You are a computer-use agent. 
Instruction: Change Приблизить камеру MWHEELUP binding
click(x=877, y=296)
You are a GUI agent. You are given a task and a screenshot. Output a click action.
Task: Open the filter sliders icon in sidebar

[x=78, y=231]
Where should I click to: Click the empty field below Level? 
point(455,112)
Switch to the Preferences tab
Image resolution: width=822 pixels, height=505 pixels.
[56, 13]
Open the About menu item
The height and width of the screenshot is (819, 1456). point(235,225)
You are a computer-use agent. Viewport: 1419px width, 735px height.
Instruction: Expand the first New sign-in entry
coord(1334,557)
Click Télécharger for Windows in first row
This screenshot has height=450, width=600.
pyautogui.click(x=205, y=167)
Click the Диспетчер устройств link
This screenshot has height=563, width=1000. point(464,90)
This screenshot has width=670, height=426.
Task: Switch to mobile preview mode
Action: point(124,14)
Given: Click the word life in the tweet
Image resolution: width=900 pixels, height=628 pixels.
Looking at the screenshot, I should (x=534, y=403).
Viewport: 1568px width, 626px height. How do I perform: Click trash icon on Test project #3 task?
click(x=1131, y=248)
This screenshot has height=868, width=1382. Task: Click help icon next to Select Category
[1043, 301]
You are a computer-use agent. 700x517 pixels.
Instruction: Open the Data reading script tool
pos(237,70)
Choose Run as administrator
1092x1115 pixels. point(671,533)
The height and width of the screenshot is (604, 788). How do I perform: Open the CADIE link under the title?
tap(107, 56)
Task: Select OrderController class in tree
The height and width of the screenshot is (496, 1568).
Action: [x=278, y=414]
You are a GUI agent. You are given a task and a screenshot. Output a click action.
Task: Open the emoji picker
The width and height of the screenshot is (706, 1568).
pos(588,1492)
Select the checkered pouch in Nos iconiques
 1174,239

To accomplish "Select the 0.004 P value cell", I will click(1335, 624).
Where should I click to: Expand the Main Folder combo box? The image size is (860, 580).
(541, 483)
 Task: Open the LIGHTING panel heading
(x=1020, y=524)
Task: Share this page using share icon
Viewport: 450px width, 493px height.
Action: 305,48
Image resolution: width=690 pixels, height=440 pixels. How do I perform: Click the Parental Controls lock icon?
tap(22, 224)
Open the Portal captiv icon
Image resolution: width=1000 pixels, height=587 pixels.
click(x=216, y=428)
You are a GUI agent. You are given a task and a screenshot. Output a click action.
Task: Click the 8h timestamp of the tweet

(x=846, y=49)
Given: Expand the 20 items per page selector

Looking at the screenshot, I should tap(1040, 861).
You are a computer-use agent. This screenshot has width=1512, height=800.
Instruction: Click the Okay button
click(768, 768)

----------------------------------------

What you should do.
Edit the records above by putting "screen-control agent" wherever "computer-use agent" appears. Leave everything else unchanged.

Response to the task.
You are a screen-control agent. 
Instruction: Change Приблизить камеру MWHEELUP binding
click(x=877, y=296)
You are a GUI agent. You are given a task and a screenshot. Output a click action.
Task: Open the filter sliders icon in sidebar

[x=78, y=231]
Where should I click to: Click the empty field below Level? 
point(455,112)
Switch to the Preferences tab
Image resolution: width=822 pixels, height=505 pixels.
[56, 13]
Open the About menu item
The height and width of the screenshot is (819, 1456). point(235,225)
You are a screen-control agent. Viewport: 1419px width, 735px height.
Instruction: Expand the first New sign-in entry
coord(1334,557)
Click Télécharger for Windows in first row
This screenshot has height=450, width=600.
pyautogui.click(x=205, y=167)
Click the Диспетчер устройств link
This screenshot has height=563, width=1000. point(464,90)
This screenshot has width=670, height=426.
Task: Switch to mobile preview mode
Action: point(124,14)
Given: Click the word life in the tweet
Image resolution: width=900 pixels, height=628 pixels.
Looking at the screenshot, I should (x=534, y=403).
Viewport: 1568px width, 626px height. How do I perform: Click trash icon on Test project #3 task?
click(x=1131, y=248)
This screenshot has height=868, width=1382. Task: Click help icon next to Select Category
[1043, 301]
You are a screen-control agent. 700x517 pixels.
Instruction: Open the Data reading script tool
pos(237,70)
Choose Run as administrator
1092x1115 pixels. point(671,533)
The height and width of the screenshot is (604, 788). How do I perform: Open the CADIE link under the title?
tap(107, 56)
Task: Select OrderController class in tree
The height and width of the screenshot is (496, 1568).
Action: [x=278, y=414]
You are a GUI agent. You are given a task and a screenshot. Output a click action.
Task: Open the emoji picker
The width and height of the screenshot is (706, 1568).
pos(588,1492)
Select the checkered pouch in Nos iconiques
 1174,239

To accomplish "Select the 0.004 P value cell", I will click(1335, 624).
Where should I click to: Expand the Main Folder combo box? The image size is (860, 580).
(541, 483)
 Task: Open the LIGHTING panel heading
(x=1020, y=524)
Task: Share this page using share icon
Viewport: 450px width, 493px height.
Action: 305,48
Image resolution: width=690 pixels, height=440 pixels. How do I perform: Click the Parental Controls lock icon?
tap(22, 224)
Open the Portal captiv icon
Image resolution: width=1000 pixels, height=587 pixels.
click(x=216, y=428)
You are a GUI agent. You are given a task and a screenshot. Output a click action.
Task: Click the 8h timestamp of the tweet

(x=846, y=49)
Given: Expand the 20 items per page selector

Looking at the screenshot, I should tap(1040, 861).
You are a screen-control agent. This screenshot has width=1512, height=800.
Instruction: Click the Okay button
click(768, 768)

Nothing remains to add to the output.